TRANSPARENCE DES LANGUES ROMANES

Par: (pas credité)


On a parlé récemment de la "transparence" des comptes et de l'économie. Il y a plus abstrait, et on peut parler aussi de "transparence" sonore, de la "transparence des langues" entre elles. Il est vrai qu'avec un peu d'intuition et d'attention, un francophone comprend pas mal de choses s'il entend un Italien, un Portugais, ou un Espagnol. C'est que les lexiques ont la même origine (enfin pour une grande part) et que beaucoup de mots ont une racine commune, avec des évolutions différentes.

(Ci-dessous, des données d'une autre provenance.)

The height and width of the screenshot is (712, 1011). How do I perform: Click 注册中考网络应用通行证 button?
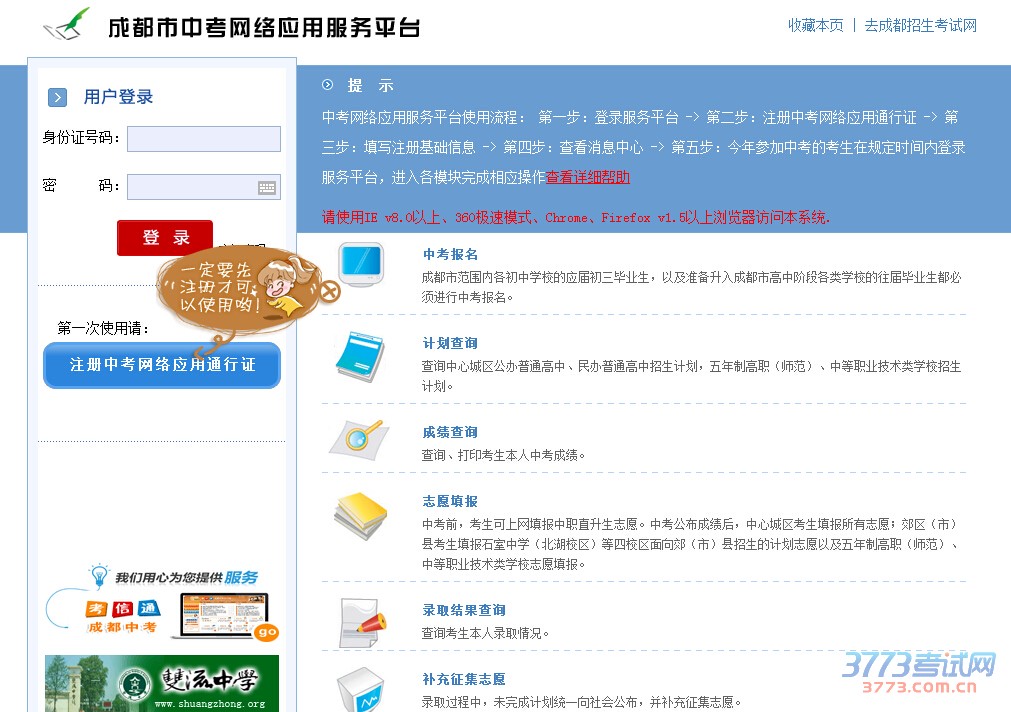[x=162, y=365]
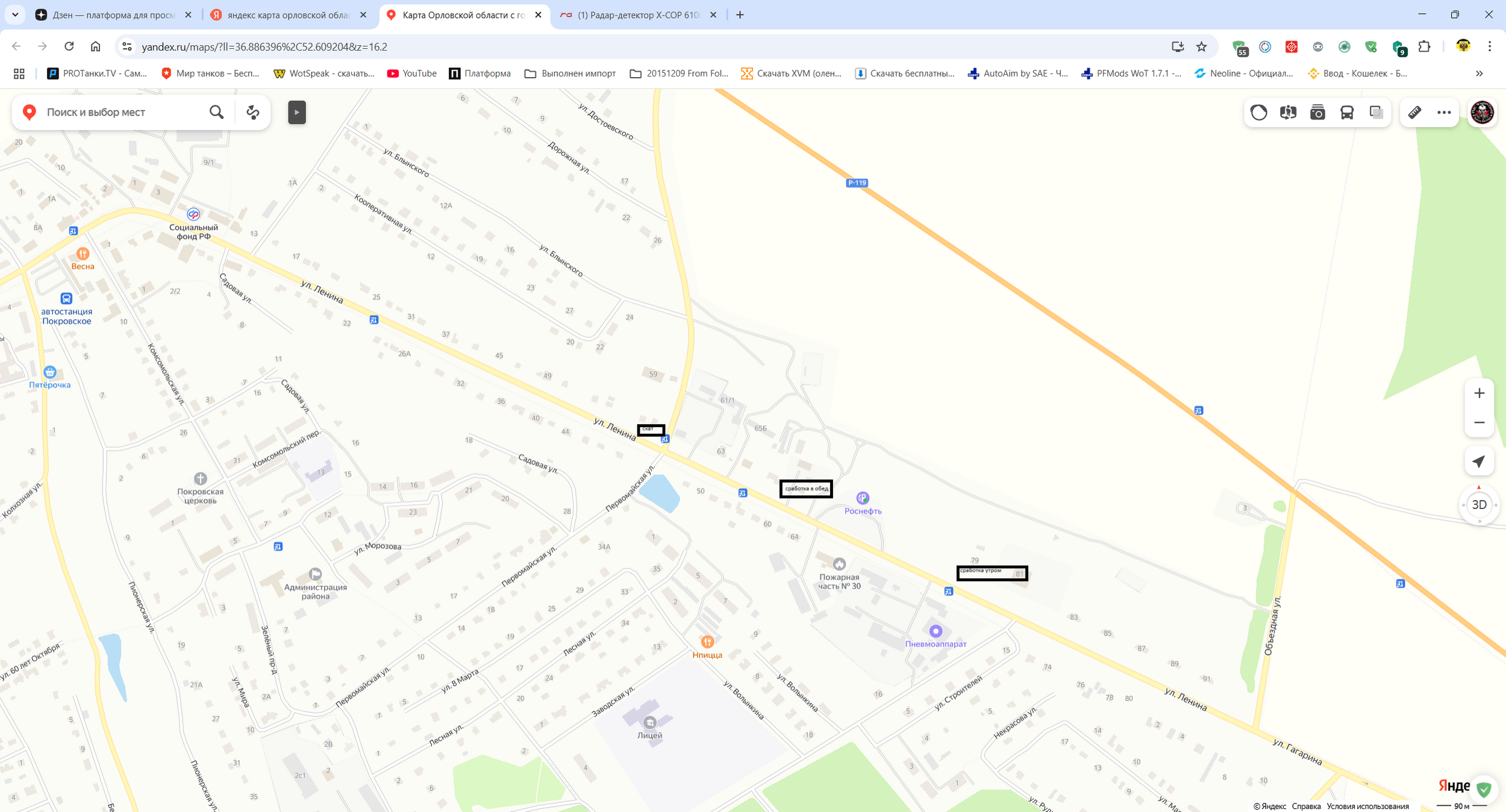
Task: Click the geolocation arrow button
Action: point(1479,461)
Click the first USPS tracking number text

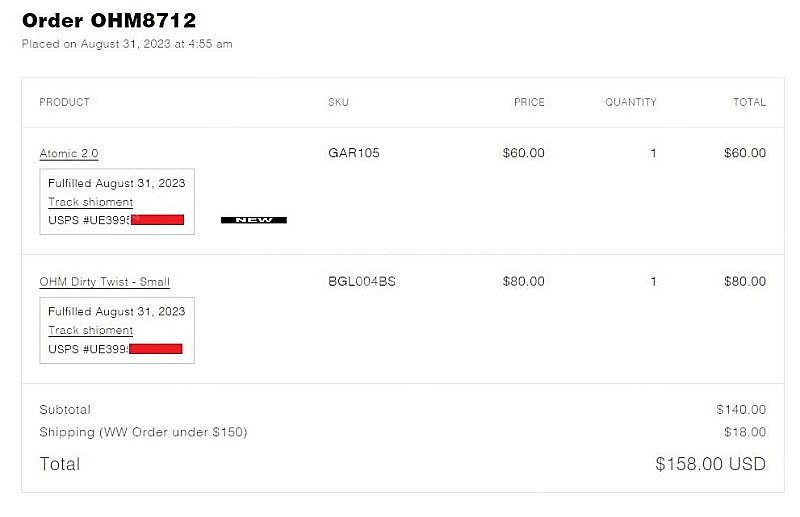coord(89,220)
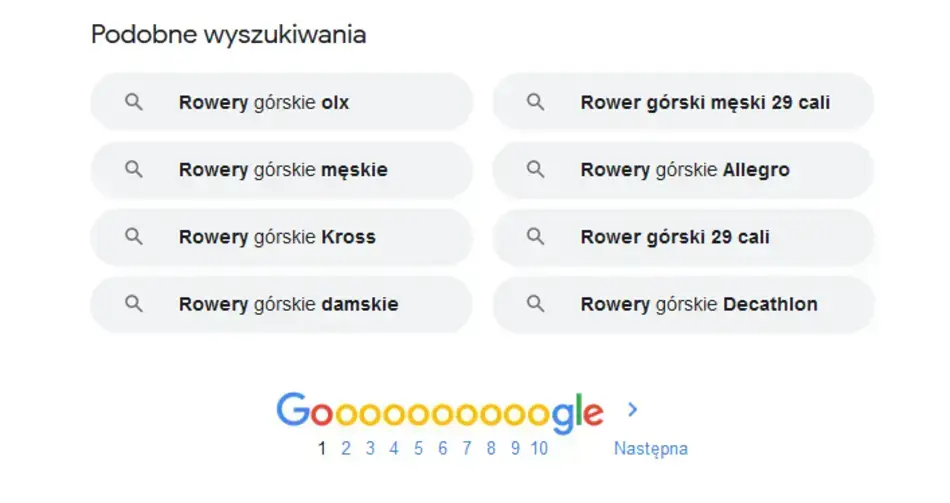Click search icon beside Rowery górskie Decathlon
The image size is (950, 503).
(x=536, y=304)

A partir de là, l'initiative Eurocom 4 a imaginé une expérience pédagogique originale à partir des échos, des rimes internes des "langues" de même famille. L'expérience s'adresse à des adultes et ne concerne que la compréhension de documents écrits. Elle ne se donne pas pour but un apprentissage raisonné et complet des "langues", mais se propose seulement d'amener un lecteur à comprendre à peu près un court article de journal écrit dans une "langue" qu'il ne maîtrise pas, mais qui est voisine de la sienne. Mais l'originalité la plus éclatante de cette expérience est de faire travailler les élèves sur quatre "langues" à la fois, l'une d'entre elles étant sa langue maternelle. Les premières "langues" concernées ont donc été le français, l'italien, l'espagnol et le portugais.
Claire Blanche-Benveniste en est à l'initiative et elle a commencé à travailler là-dessus à l'Université d'Aix-en-Provence.
On sensibilise donc les étudiants à une certain nombre de ressemblances/différences entre ces quatre idiomes - à commencer par l'orthographe. Il y a, par exemple, beaucoup plus de lettres grecques, et de "souvenirs grecs" en français que dans les autres "langues" (photographie/fotografia… sans parler de chrysanthème). Mais, on peut aller plus loin : les préfixes privatifs se ressemblent sans être toujours semblables (de-, dis-, s en italien…). Les séquences initiales des mots se font de l'œil (scuola, école…), de même que les séquences finales et que les mots symétriques (les mots en -tion, type "concentration" en français ; les mots en -té, type "liberté", "université", "communauté".) Du même coup, les étudiants perçoivent vite un certain nombre de différences entre les "langues", et notamment entre les "langues" étrangères et leur "langue" maternelle. D'un point de vue syntaxique, par exemple, le français fait entendre beaucoup plus de sujets que les autres. Ce sujet est presque toujours exprimé, là où d'autres "langues" ne le font pas entendre ("il est midi, il fait beau, nous sommes mercredi"…) et parfois même deux fois ("l'horloge est-elle à l'heure ?"). Ce type de travail provoque donc rapidement une réflexion sur la "langue" maternelle, donne de la distance par rapport à ses évidences, met en perspective ses fonctionnements, et active par là même une activité d'apprentissage.
Répétons-le : cette activité n'ambitionne rien d'autre que de déclencher un désir d'apprendre et de donner une certaine facilité à sauter le pas qui sépare une "langue" d'une autre. Mais elle semble extrêmement concluante.